It'd be completely possible to amend the constitution in whatever manner, as has been done right up to the 90s, if strong popular and political-class support were behind it. It's not, gun control advocates can't even get support for currently-constitutional bills at the Federal level and current signs point to even more of them being voted out of office next election.

A Wizard of Goatse
Dec 14, 2014

yeah, it is, which is why there's a bunch of amendments to it. It's just very, very hard to pass an amendment to the Constitution by design, so it's not really on the table for political point-scoring on wedge issues. Nobody's going to remove the Second Amendment for the same reason nobody's going to amend the constitution to outlaw abortion.

The Bill of Rights is sort of commonly held sacrosanct because that's a list of, basically, most of the freedoms the American people have the legal standing to defend against a hostile government. Taking peoples rights away because after 200 years you've decided they're inconvenient to your political objectives generally doesn't go over well, though over the decades and especially in the last few the Feds have managed to quietly chip away the 2nd and 4th through 9th amendments to near meaninglessness without provoking much more than some intense grumbling.

On the plus side, the first amendment's made a big comeback since the days the Supreme Court ruled it didn't apply to war protestors

A Wizard of Goatse fucked around with this message at 21:23 on Dec 7, 2015

A Wizard of Goatse
Dec 14, 2014

wiffle ball bat posted:




equally as worthy of discussion in the mass shooting thread as the second amendment and comparing "shooting" stats between countries in wildly different socioeconomic situations using wildly different methods of crime analysis.

all you traumatized white girls look the same to me

Jeza posted:

So if I understand you, you really don't care too much about guns or gun control, but care instead about the sanctity of the constitution? Don't you think that the original intention behind the amendment has been completely lost? The "right to bear arms" is just an addendum to the importance of having a Militia, back when something like that could feasibly have overthrown a corrupt government. Not to mention the sheer technological constraints of single shot, muzzle loaded weapons means that they were legislating effectively for a completely different thing.

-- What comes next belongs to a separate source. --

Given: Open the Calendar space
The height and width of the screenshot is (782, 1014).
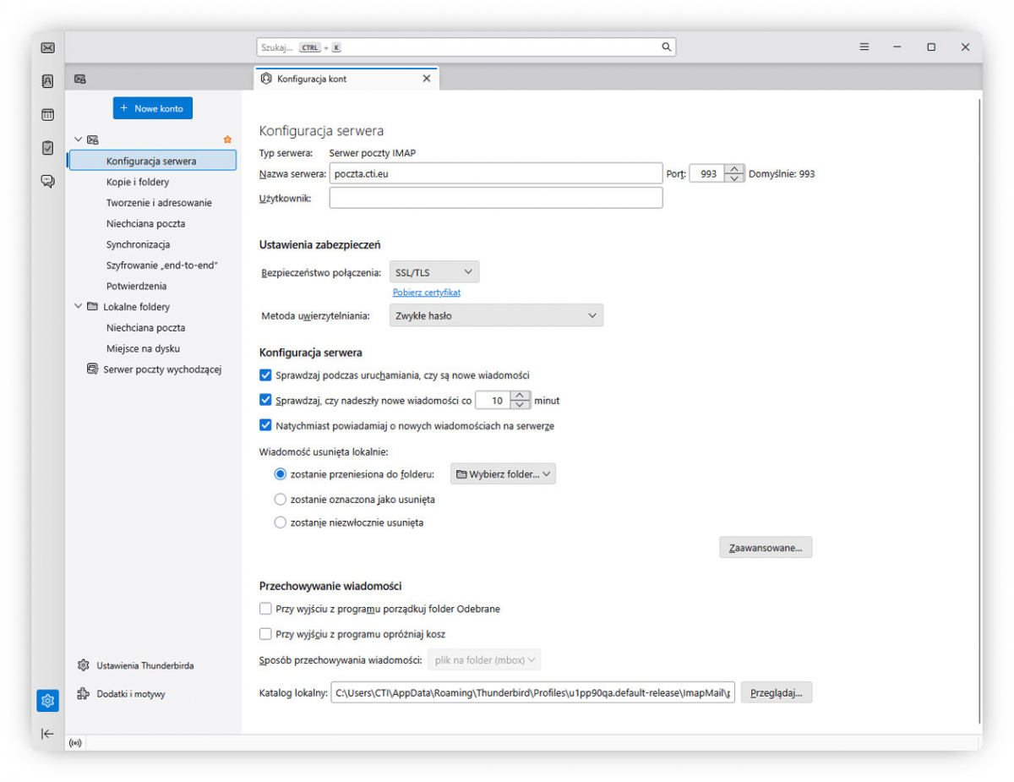Looking at the screenshot, I should click(47, 113).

I just fail to see the upside of the 2nd Amendment. Thousands die directly because of it. I don't see finding that problematic as 'flimsy' logic. What good is the 2nd Amendment doing the US? How does it help? How has it helped in the last century?

Is 'lol your rights have been thoroughly undermined so we might as well just take them away' supposed to persuade anyone of anything except that you're kind of a cock?

if the rights of the people have been corrupted or vitiated, that's an imperative to restore them to a point where they're able to serve some good.

ashgromnies posted:

I don't really get this argument. Why would we exclude that? Do gangbangers killing each other not count, and we don't think it's a bad thing that society should work to alleviate?

The causes of spree killings are not well understood; the sample sizes are tiny, they're spread pretty evenly across the country, and there's no detectable trends between killers that they don't equally share with huge numbers of non-killers, so this is one problem where 'keep all men with less than three good friends away from anything potentially dangerous' is about as viable a solution as any.

The causes of gang slayings are incredibly well understood and have a pretty much 1:1 correlation with endemic poverty and density within the country, with no other variables significantly affecting regional rates. Those just aren't problems that "society" cares to alleviate, so you change the subject.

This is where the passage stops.